Les deux premières parties suivent le même rythme : un début lent et un crescendo qui finit à son apothéose. La fin de la première partie m’a laissée pantelante de plaisir, tant j’étais heureuse d’avoir été aussi menée par le bout du nez !
Il y a énormément d'actions et de retournements de situations, on tremble pour les héroïnes et c'est très dur de lâcher le roman ! Raison pour laquelle j’ai dévoré ce pavé de 750 pages en très peu de jours.
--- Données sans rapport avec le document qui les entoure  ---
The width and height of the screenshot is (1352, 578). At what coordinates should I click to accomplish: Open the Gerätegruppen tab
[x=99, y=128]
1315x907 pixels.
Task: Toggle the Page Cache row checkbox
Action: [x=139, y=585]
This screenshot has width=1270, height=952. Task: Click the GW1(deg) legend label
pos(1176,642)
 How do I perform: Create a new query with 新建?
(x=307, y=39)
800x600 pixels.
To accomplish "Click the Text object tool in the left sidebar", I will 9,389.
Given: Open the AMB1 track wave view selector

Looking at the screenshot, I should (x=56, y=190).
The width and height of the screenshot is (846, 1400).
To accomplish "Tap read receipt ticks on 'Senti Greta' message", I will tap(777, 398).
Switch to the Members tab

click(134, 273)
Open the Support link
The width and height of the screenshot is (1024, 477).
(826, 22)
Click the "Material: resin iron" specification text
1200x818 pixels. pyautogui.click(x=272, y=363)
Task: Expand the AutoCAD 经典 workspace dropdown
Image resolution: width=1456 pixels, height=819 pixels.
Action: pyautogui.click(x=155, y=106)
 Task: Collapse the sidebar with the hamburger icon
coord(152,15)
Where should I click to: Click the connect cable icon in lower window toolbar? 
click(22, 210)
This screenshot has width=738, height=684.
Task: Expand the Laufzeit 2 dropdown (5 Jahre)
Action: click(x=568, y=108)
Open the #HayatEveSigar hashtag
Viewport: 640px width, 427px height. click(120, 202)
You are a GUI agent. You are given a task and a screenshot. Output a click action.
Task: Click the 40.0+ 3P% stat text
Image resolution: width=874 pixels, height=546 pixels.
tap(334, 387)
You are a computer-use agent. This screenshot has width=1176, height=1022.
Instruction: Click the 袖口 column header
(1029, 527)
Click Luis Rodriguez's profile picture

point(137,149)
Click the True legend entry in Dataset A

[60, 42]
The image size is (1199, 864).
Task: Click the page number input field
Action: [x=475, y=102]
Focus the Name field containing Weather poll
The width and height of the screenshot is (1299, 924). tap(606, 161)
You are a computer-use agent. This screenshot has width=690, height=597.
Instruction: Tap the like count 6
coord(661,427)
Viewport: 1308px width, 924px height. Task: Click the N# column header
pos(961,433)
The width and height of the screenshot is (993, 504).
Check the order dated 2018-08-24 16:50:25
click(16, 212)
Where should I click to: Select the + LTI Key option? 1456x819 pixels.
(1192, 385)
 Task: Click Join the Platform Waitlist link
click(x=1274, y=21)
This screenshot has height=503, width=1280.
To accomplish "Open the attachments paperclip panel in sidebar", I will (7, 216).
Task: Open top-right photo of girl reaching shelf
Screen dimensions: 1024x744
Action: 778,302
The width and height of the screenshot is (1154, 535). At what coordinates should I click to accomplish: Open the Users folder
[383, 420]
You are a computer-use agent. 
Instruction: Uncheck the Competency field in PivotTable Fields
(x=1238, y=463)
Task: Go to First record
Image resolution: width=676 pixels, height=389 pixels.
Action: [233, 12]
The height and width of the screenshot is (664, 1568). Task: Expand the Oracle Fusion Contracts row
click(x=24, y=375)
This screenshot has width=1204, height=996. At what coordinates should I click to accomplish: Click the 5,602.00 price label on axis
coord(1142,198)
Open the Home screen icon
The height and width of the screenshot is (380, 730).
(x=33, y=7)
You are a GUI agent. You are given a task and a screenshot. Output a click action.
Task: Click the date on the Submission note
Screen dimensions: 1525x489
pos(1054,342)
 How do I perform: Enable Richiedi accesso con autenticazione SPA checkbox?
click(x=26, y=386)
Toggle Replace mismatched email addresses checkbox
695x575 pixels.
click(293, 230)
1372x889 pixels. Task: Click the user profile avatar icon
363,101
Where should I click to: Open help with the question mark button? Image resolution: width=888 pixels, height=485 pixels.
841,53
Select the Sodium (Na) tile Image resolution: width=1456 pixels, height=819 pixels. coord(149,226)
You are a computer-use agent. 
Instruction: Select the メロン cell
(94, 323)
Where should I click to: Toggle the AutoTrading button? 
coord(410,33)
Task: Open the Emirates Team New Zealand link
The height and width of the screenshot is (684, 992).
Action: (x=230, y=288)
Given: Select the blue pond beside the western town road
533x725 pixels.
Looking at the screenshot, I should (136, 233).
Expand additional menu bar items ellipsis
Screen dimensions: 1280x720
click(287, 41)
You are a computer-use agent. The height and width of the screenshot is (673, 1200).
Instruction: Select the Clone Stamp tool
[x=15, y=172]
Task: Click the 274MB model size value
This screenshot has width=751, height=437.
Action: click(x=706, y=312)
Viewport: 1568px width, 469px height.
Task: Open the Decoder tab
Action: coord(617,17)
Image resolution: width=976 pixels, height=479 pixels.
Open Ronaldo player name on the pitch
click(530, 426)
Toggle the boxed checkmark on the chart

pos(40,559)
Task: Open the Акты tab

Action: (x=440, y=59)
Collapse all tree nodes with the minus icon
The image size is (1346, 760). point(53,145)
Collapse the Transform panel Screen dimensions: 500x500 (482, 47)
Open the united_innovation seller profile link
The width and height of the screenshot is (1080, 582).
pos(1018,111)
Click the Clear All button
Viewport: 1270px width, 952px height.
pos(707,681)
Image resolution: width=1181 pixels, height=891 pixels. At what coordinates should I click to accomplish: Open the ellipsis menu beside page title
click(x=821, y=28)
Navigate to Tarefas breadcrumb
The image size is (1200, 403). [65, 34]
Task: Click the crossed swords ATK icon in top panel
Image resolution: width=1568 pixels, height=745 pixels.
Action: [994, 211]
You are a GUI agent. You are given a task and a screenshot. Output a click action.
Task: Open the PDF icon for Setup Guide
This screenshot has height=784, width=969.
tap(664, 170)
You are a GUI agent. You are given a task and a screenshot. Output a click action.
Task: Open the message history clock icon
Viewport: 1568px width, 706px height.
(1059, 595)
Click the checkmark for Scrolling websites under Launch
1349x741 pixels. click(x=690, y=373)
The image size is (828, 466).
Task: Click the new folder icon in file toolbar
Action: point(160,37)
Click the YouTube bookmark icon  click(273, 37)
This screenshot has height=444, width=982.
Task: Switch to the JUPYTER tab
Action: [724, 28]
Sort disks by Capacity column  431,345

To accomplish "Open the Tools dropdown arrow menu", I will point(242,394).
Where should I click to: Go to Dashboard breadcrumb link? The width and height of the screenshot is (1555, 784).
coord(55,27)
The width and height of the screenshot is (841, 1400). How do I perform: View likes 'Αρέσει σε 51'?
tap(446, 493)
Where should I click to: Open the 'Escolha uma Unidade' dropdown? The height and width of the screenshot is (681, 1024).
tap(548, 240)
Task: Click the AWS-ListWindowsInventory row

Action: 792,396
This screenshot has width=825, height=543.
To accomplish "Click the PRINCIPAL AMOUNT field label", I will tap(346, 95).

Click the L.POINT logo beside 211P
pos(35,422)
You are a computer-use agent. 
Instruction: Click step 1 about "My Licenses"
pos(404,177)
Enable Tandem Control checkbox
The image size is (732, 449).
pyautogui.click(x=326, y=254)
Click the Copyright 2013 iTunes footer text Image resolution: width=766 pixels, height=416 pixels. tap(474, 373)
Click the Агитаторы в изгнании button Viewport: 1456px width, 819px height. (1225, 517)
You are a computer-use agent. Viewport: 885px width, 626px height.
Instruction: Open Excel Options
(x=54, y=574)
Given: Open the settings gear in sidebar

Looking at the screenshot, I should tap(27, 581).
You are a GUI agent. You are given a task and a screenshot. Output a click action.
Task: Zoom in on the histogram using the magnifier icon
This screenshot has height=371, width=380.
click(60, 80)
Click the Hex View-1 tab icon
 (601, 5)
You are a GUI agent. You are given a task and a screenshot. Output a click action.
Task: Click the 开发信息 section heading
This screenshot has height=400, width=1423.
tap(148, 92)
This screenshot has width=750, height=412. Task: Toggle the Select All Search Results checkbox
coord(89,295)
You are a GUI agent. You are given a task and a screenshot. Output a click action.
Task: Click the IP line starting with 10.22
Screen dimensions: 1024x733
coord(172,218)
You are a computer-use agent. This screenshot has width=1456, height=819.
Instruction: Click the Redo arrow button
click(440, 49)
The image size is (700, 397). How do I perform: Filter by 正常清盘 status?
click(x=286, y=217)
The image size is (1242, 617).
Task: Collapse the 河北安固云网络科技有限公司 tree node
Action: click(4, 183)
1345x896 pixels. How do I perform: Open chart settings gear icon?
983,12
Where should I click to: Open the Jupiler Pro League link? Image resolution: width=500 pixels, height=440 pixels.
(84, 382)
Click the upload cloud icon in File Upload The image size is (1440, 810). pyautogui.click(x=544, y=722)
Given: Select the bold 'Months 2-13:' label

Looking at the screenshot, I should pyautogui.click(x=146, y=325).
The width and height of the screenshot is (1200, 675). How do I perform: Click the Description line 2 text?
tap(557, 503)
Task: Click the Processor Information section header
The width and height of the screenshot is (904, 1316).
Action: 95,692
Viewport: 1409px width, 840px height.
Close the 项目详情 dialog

Petit bémol : certains éléments sont tirés par les cheveux ou trop faciles pour résoudre une situation. Mais ça reste infime par rapport au plaisir que j'ai pris à lire ce livre.

J'ai été choquée, émue, indignée, inquiète... ce maelström d'émotions à lui seul suffit pour justifier mon enthousiasme ! Mais les décors plantés par Mme Waters sont plus vrais que nature, l'âme humaine est finement analysée et j'ai un faible pour les personnages qui parlent façon argot ou patois, comme Sue, ce qui fait autant de raisons de m'enthousiasmer pour ce roman, alors même que ce n'était pas du tout ce à quoi je m'attendais de la part d’un roman qui promettait une descente dans les « cercle interlopes de la bibliophilie érotique » : pour en rassurer certains et au risque d’en décevoir d’autres, ce roman est loin d’être sulfureux et est à peine érotique – pas plus que peut l’être un roman habituellement.